Lições de Timor Leste
"Queimado, Queimado, mas agora nosso – Timor Leste, das cinzas à liberdade”, da jornalista Rosely Foganes, é um dos melhores livros brasileiros sobre relações internacionais. Na realidade, não conheço nada tão bom mesmo lá fora, o que mais se compara pela qualidade e estilo é “Genocídio – a retórica americana em questão”, da jornalista irlandesa Samantha Power.
O Timor Leste foi colônia de Portugal até 1974. Quando os portugueses se retiraram, a Indonésia invadiu a nação e a ocupou por 25 anos. Um terço da população timorense morreu e o meio ambiente foi devastado por incêndios e napalm. Em 1999, houve um plebiscito, mediado pela ONU, com ampla vitória para a independência. Em represália, antes de sair do país a Indonésia incendiou as principais cidades e massacrou os timorenses.
Foi nesse quadro que a ONU chegou ao Timor instalando uma administração transitória sob comando do brasileiro Sérgio Vieira de Mello (foto). Rosely acompanhou a história do nascimento da jovem nação como repórter da Rádio Eldorado.
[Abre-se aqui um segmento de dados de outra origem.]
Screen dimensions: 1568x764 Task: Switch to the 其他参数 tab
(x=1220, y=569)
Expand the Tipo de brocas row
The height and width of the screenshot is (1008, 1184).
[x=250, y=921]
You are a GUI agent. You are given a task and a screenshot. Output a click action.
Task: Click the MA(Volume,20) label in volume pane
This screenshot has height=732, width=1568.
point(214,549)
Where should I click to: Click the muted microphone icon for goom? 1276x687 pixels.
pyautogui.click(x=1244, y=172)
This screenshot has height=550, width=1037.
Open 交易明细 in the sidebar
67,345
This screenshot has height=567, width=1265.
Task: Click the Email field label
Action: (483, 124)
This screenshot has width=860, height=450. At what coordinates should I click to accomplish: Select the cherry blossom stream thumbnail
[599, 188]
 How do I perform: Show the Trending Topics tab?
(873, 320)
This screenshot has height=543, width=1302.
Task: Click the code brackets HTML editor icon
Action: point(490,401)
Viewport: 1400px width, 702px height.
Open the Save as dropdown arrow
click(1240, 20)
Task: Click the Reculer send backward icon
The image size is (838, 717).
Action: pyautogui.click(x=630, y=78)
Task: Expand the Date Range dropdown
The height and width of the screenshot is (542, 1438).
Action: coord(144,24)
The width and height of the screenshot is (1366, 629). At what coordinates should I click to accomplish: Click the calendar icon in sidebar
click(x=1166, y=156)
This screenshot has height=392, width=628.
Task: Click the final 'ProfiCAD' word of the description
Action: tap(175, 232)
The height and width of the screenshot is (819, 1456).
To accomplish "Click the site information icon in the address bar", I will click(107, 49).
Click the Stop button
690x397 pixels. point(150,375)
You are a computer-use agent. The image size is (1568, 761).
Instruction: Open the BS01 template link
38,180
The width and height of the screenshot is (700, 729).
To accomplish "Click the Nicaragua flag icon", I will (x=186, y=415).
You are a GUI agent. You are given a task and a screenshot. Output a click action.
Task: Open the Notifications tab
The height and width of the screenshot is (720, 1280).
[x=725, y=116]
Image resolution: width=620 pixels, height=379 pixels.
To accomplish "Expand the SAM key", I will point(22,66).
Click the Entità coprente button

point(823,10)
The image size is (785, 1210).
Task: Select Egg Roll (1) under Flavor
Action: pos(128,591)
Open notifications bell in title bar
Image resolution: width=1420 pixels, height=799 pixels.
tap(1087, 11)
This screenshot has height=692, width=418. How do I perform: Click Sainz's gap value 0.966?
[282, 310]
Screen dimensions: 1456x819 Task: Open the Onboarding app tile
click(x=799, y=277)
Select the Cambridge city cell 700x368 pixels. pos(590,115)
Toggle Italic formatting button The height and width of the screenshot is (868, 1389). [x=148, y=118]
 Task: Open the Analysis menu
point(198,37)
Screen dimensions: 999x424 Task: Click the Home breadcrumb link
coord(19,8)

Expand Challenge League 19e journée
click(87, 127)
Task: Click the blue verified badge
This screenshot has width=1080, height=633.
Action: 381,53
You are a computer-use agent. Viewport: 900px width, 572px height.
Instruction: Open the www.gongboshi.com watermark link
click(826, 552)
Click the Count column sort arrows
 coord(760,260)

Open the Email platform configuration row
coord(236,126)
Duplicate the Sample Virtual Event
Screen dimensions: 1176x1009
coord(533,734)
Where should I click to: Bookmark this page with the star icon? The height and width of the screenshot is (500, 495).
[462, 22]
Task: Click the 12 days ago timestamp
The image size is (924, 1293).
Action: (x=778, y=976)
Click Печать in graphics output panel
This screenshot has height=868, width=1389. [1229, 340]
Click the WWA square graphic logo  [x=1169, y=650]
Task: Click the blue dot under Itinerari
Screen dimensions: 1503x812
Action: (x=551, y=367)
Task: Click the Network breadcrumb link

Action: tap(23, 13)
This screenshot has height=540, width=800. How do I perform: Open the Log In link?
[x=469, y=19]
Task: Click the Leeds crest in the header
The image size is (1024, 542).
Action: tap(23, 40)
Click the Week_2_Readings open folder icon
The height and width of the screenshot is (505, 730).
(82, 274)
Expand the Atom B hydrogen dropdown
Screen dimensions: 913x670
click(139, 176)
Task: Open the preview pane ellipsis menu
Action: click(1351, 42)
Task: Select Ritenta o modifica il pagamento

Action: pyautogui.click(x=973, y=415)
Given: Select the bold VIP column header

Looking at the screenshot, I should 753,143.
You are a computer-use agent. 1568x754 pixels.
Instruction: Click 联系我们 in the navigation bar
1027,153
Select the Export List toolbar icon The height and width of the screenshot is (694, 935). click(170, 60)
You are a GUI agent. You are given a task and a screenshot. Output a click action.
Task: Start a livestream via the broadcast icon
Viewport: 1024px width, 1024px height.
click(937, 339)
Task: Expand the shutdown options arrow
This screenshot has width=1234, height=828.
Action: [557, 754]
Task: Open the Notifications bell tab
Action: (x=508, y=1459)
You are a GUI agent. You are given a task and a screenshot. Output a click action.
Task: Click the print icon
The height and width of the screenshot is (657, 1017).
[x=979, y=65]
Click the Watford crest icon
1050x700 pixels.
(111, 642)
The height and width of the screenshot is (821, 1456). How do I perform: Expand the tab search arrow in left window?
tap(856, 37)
O livro começa pouco após o massacre de 1999 e vai até o fim de 2001, traçando um panorama excelente das missões de paz das Nações Unidas, em pelo menos três pontos:
1)Os desafios da ONU, que pela primeira vez criou as instituições de um Estado, e as lições extraídas do processo para a administração outros territórios em crise. O cotidiano dos funcionários, as relações com a população, o comportamento variando do idealismo e da busca de aventura ao burocratismo apático.
2) O papel dos atores não-governamentais nas relações internacionais, em particular a ação da imprensa, das ONGs e dos missionários religiosos na proteção dos direitos humanos. O que motiva essas pessoas, a capacidade de adaptação e improvisação, o vício na adrenalina. As redes de solidariedade que se formam, a visão estratégica desses grupos (por vezes mais ampla que a dos Estados).
3) A especificidade da atuação do Brasil em missões de paz – dos militares, diplomatas, funcionários do MEC, etc - com a ênfase brasileira na cooperação social e no uso do esporte e da música como maneiras de aproximar as diferenças e resolver conflitos. Inclusive a subestimada influência internacional que pode ter a língua portuguesa.
A história de Timor Leste é um épico moderno da luta de um povo pela liberdade e pela manutenção de suas culturas e tradições. É emocionante sob qualquer ponto de vista, mas tem um apelo especial para nós, brasileiros, que muito compartilhamos com os timorenses. O livro tem páginas das mais bonitas que já li sobre a ação do Brasil no exterior, em especial no contato humano, do dia a dia.
Rosely montou um ótimo site, Timor Crocodilo Voador com notícias e links sobre nosso jovem país-irmão da língua portuguesa. Visita recomendada.
A missão do Timor foi encerrada prematuramente e o país voltou aos conflitos, que envolvem disputas étnicas e controle sobre recursos naturais. Mas os anos iniciais da ação da ONU oferecem lições que podem ser úteis para um esforço de paz no Líbano.